> **Obiettivo A**
Elenca tutte le persone nominate nel testo sui commentari danteschi, escluso Dante.
> **Obiettivo B**
Rispondi in base al testo sui commentari danteschi:
(i) Quale incarico aveva in passato il direttore dell'Istituto rumeno di Cultura?
(ii) A quale secolo viene associato Antonio Manetti?
(iii) Quale titolo viene collegato a Mark Peterson?
> **Obiettivo C**
Modifica il testo sui commentari danteschi da "Il direttore dell’Istituto" a "Ackworth Evershed Orr.", mettendo "percorso" al posto di "viaggio".

Il direttore dell’Istituto rumeno di Cultura, già docente di Fisica, fa un viaggio corroborante nei primi commentari di Dante, e più in quelli scientifici. A partire da Antonio Manetti nel Quattrocento, con Vellutello nel Cinquecento e il primissimo Galileo nel Seicento, per finire con i matematici contemporanei Mark Peterson, “Dante and the 3-sphere” e Robert Ossermann, “La poesia dell’universo”. Con alcune primizie per lo stanco dantismo italiano: le illustrazioni di Phoebe Anna Traquair, o gli studi danteschi della cosmologa Mary Ackworth Evershed Orr.

> **Dati forniti**

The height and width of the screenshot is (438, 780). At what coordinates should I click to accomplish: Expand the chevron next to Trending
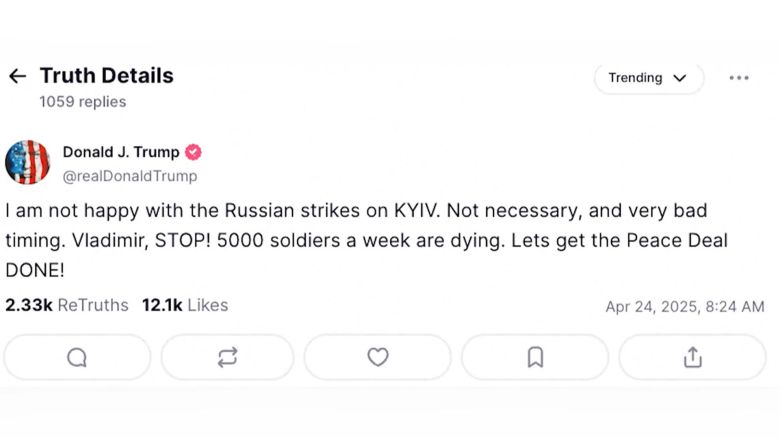pyautogui.click(x=680, y=78)
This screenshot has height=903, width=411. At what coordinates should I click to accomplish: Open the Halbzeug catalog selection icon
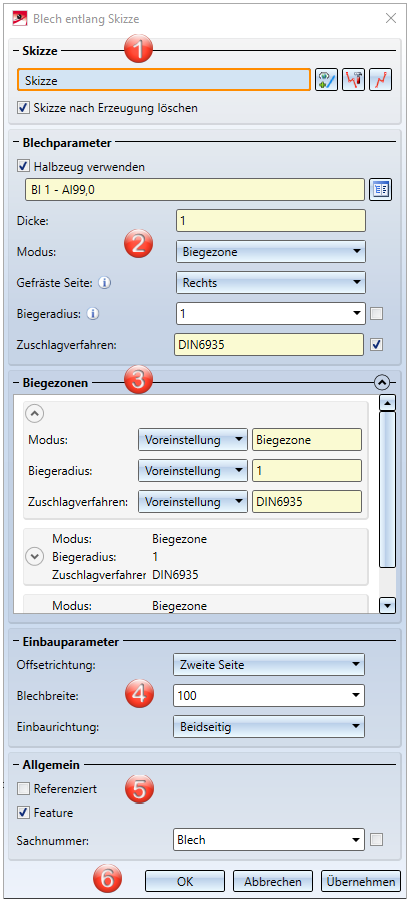point(381,190)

> **Risultato A**
Antonio Manetti
Vellutello
Galileo
Mark Peterson
Robert Ossermann
Phoebe Anna Traquair
Mary Ackworth Evershed Orr

> **Risultato B**
(i) Era docente di Fisica.
(ii) Al Quattrocento.
(iii) "Dante and the 3-sphere".

> **Risultato C**
Il direttore dell’Istituto rumeno di Cultura, già docente di Fisica, fa un percorso corroborante nei primi commentari di Dante, e più in quelli scientifici. A partire da Antonio Manetti nel Quattrocento, con Vellutello nel Cinquecento e il primissimo Galileo nel Seicento, per finire con i matematici contemporanei Mark Peterson, “Dante and the 3-sphere” e Robert Ossermann, “La poesia dell’universo”. Con alcune primizie per lo stanco dantismo italiano: le illustrazioni di Phoebe Anna Traquair, o gli studi danteschi della cosmologa Mary Ackworth Evershed Orr.